To derive the expression for the torque vector about the axis through the oar's pivot, we need to consider the force applied by Dima and the lever arm.
Dima exerts a force F = 121 N in the y-direction on the end of a 2.00 m-long oar. The oar is angled at 36.0° with respect to the water's surface. The torque vector can be expressed as 7 = Txi + Tyj + T₂k, where 7 represents the torque vector in N-m.
The torque vector is given by the cross product of the force vector and the lever arm vector. The lever arm vector points from the pivot point to the point of application of the force. In this case, the force exerted by Dima is in the y-direction, so the Torque vector will have components in the x, y, and z directions.
To calculate the torque vector, we first need to find the lever arm vector. Since the oar pivots about its midpoint, the lever arm vector will have a magnitude equal to half the length of the oar, which is 1.00 m. The direction of the lever arm vector will depend on the angle between the oar and the water's surface.

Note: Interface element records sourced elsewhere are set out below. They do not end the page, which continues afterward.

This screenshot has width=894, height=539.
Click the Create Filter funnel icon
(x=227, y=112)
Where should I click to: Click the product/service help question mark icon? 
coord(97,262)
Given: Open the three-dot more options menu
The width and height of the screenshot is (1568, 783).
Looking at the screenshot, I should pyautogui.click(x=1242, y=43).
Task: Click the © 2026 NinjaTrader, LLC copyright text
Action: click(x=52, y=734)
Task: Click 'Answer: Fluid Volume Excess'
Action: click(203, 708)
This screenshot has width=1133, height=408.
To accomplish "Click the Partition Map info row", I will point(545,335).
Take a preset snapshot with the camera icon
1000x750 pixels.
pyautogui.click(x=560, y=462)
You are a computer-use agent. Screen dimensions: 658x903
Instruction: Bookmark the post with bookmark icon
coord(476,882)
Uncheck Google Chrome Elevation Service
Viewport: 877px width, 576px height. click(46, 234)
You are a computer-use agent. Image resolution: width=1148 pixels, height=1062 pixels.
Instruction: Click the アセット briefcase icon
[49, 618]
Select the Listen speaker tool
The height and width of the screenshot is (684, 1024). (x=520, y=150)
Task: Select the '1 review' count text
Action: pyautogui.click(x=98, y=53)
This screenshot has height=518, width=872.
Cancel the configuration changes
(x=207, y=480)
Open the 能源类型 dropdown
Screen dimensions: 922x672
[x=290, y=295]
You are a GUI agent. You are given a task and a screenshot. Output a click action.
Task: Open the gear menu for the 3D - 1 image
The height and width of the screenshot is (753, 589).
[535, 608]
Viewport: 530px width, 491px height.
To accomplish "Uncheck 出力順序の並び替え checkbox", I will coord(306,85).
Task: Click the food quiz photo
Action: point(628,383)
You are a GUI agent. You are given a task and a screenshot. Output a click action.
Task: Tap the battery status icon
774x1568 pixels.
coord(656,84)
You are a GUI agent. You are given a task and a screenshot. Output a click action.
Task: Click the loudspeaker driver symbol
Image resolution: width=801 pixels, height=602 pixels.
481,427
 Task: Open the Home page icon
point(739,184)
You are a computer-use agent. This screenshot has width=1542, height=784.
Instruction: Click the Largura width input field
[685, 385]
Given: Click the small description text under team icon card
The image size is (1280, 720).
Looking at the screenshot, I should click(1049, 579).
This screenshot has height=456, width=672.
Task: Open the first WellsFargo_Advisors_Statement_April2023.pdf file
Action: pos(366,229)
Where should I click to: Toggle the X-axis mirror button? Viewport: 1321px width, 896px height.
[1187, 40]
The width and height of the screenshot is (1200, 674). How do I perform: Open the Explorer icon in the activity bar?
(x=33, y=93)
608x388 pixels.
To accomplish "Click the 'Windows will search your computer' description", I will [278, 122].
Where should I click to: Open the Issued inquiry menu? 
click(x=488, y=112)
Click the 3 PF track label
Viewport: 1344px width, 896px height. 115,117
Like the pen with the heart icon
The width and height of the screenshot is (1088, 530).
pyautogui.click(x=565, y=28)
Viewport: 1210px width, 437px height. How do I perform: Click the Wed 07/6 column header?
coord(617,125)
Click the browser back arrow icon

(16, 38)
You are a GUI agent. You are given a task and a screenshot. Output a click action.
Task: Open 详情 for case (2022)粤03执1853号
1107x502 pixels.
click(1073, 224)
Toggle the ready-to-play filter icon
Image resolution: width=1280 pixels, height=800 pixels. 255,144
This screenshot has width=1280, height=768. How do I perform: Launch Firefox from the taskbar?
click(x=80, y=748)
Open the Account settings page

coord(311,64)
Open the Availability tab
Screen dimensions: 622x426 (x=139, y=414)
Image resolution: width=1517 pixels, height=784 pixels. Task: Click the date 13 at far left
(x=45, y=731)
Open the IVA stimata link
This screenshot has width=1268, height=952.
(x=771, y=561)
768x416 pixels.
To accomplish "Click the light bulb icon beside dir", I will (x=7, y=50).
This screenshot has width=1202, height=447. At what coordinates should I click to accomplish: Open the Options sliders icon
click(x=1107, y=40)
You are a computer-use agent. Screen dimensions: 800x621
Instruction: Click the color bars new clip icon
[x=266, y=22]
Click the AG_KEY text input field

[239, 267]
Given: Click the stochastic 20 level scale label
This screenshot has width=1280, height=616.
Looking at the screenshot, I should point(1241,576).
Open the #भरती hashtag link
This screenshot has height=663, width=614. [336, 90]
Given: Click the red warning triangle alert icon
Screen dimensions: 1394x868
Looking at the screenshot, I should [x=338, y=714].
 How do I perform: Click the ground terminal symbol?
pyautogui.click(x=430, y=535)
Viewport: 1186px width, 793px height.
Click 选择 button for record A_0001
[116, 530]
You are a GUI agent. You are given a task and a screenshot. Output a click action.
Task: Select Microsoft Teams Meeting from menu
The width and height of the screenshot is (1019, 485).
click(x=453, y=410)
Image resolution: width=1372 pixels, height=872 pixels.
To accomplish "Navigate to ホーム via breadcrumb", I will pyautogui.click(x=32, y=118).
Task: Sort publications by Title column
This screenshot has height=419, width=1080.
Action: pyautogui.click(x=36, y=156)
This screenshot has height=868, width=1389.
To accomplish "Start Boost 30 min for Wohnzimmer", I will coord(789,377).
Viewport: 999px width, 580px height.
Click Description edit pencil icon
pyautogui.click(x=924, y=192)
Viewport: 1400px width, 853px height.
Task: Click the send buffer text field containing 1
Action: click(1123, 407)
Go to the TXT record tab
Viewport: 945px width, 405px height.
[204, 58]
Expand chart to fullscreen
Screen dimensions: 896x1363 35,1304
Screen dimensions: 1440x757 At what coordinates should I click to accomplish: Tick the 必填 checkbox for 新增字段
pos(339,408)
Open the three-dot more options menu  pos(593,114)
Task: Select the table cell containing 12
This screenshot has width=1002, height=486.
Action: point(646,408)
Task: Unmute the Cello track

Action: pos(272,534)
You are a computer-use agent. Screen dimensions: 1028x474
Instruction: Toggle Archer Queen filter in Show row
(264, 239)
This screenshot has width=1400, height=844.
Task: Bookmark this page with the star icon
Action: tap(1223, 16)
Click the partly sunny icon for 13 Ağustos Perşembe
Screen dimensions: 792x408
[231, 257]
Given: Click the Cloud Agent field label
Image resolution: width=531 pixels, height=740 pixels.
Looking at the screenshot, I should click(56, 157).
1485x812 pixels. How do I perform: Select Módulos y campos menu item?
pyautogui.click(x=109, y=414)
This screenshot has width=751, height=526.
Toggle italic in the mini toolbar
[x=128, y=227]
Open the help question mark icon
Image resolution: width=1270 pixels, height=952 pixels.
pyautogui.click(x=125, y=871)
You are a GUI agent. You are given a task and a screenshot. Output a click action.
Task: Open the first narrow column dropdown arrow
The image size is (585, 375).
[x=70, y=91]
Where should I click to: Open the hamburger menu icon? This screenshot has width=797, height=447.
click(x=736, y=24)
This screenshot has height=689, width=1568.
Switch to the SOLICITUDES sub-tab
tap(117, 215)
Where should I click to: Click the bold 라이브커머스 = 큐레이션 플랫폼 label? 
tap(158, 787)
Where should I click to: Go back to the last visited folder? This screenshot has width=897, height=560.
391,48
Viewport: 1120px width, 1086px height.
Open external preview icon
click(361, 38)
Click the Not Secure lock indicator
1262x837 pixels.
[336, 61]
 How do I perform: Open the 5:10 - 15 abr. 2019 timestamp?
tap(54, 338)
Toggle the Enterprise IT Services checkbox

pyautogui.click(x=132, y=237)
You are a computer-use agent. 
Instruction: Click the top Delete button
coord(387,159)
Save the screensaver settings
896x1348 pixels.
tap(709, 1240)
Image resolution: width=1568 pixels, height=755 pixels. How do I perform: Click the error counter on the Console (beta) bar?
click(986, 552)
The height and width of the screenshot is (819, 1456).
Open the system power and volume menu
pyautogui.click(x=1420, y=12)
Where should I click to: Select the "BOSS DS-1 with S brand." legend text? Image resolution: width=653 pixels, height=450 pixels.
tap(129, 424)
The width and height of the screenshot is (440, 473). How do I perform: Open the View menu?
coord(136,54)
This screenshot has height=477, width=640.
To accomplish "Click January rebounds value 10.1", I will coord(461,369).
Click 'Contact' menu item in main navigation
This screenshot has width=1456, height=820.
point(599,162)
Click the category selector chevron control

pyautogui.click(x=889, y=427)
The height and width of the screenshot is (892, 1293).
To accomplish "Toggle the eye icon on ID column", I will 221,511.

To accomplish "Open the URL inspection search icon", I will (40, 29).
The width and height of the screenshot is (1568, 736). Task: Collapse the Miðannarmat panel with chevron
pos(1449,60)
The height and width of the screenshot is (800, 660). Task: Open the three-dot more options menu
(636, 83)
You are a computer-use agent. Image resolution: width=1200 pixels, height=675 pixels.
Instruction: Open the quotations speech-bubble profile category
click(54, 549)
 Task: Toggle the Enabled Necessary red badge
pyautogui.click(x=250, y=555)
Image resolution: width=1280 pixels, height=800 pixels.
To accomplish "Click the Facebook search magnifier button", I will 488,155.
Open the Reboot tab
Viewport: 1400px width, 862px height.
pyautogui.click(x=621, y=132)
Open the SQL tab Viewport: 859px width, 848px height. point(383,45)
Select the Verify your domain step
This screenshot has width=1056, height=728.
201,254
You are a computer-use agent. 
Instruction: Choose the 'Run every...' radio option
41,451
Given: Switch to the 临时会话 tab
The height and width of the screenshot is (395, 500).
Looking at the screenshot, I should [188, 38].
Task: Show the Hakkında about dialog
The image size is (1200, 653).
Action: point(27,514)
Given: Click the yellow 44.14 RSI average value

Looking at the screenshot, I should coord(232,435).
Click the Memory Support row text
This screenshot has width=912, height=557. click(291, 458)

Using trigonometry, we can find the components of the lever arm vector. The x-component will be 1.00 m * sin(36.0°) since it is perpendicular to the yz-plane. The y-component will be 1.00 m * cos(36.0°) since it is parallel to the water's surface.
Now, we can calculate the torque vector by taking the cross product of the force vector (121 N in the y-direction) and the lever arm vector.
The resulting torque vector will have an x-component (Tx) in the positive x-direction, a y-component (Ty) in the negative z-direction, and a z-component (T₂) in the negative y-direction.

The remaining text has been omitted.